**WORK INSTRUCTION:**
Every line from the one containing "The image size is (1344, 896)." to the end of the data below should be copied exactly, but pictures should not.

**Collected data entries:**
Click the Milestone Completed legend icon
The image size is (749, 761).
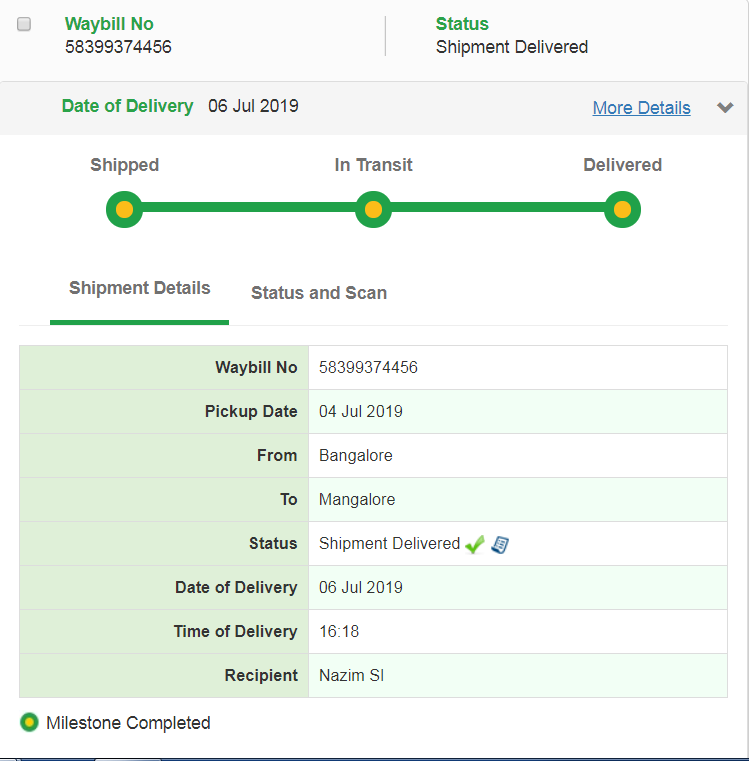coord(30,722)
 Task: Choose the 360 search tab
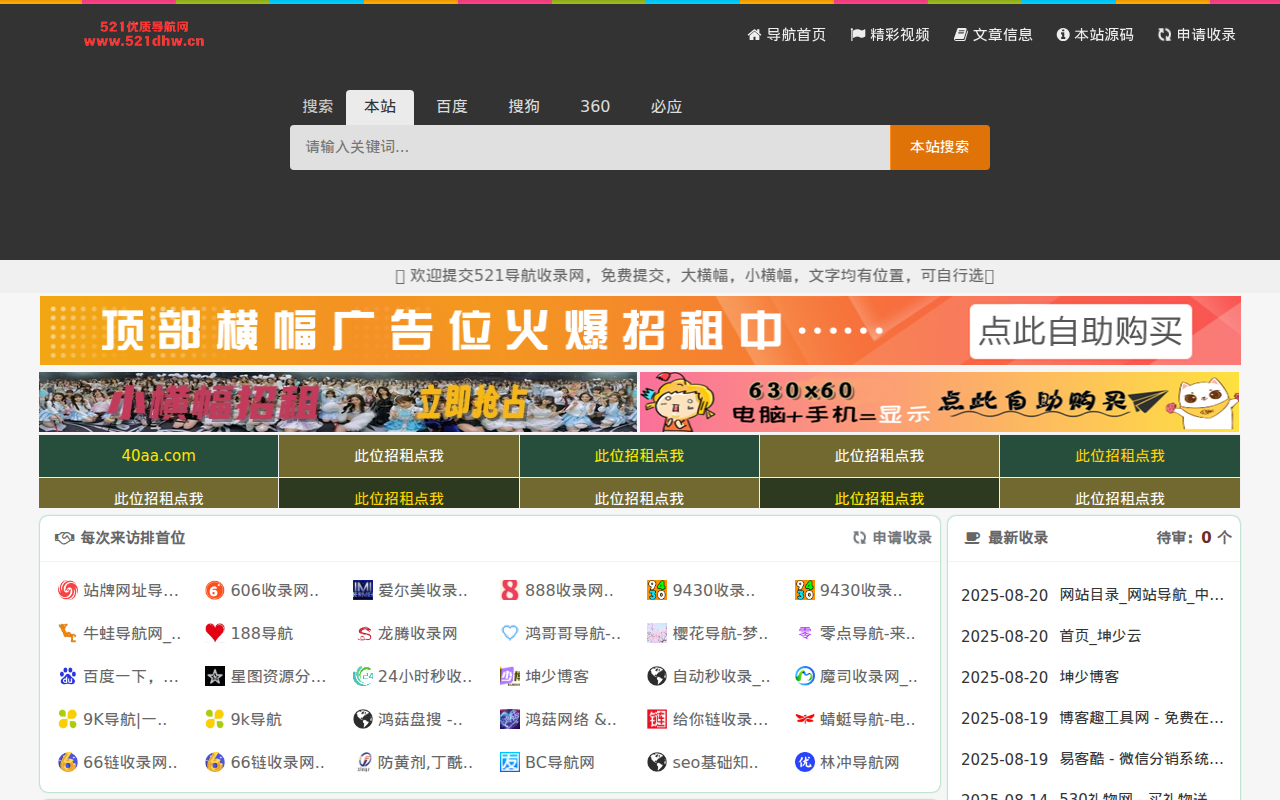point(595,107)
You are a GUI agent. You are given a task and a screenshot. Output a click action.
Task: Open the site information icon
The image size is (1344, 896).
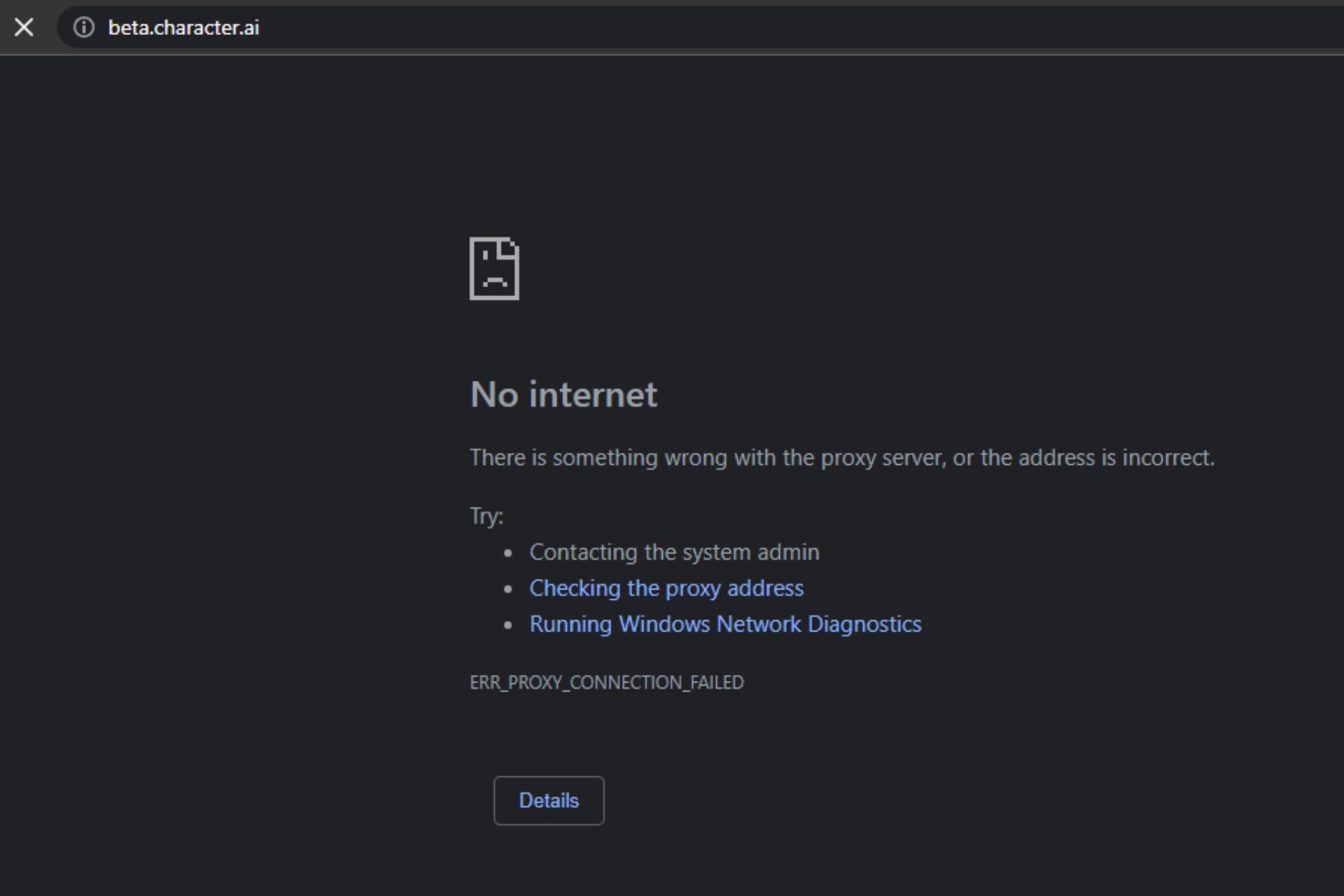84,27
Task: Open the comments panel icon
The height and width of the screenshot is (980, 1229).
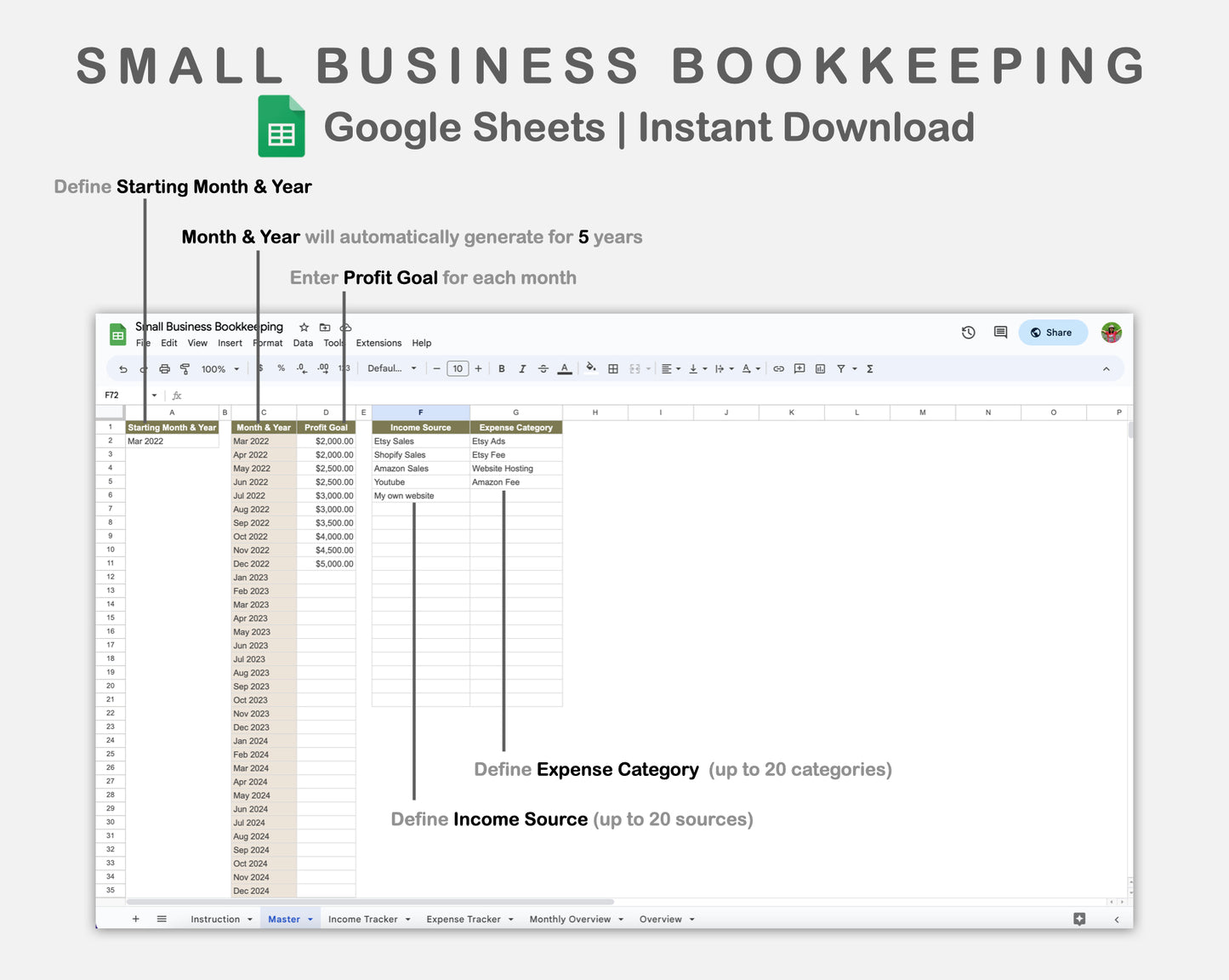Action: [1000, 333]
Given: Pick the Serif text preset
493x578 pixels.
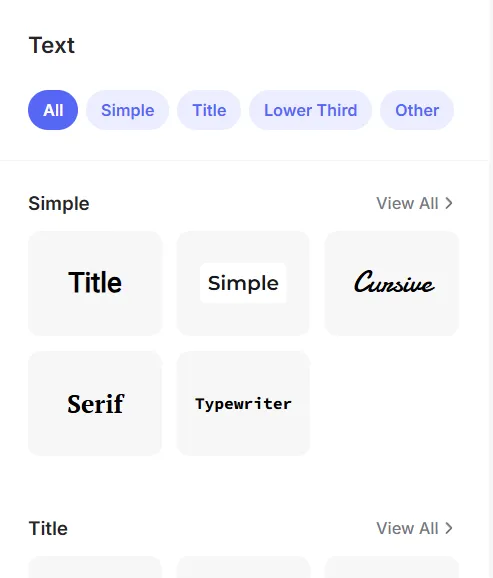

**ANSWER SPACE:**
The image size is (1344, 896).
84,27
Task: Open the comments panel icon
The height and width of the screenshot is (980, 1229).
Action: [1000, 333]
Given: Pick the Serif text preset
493x578 pixels.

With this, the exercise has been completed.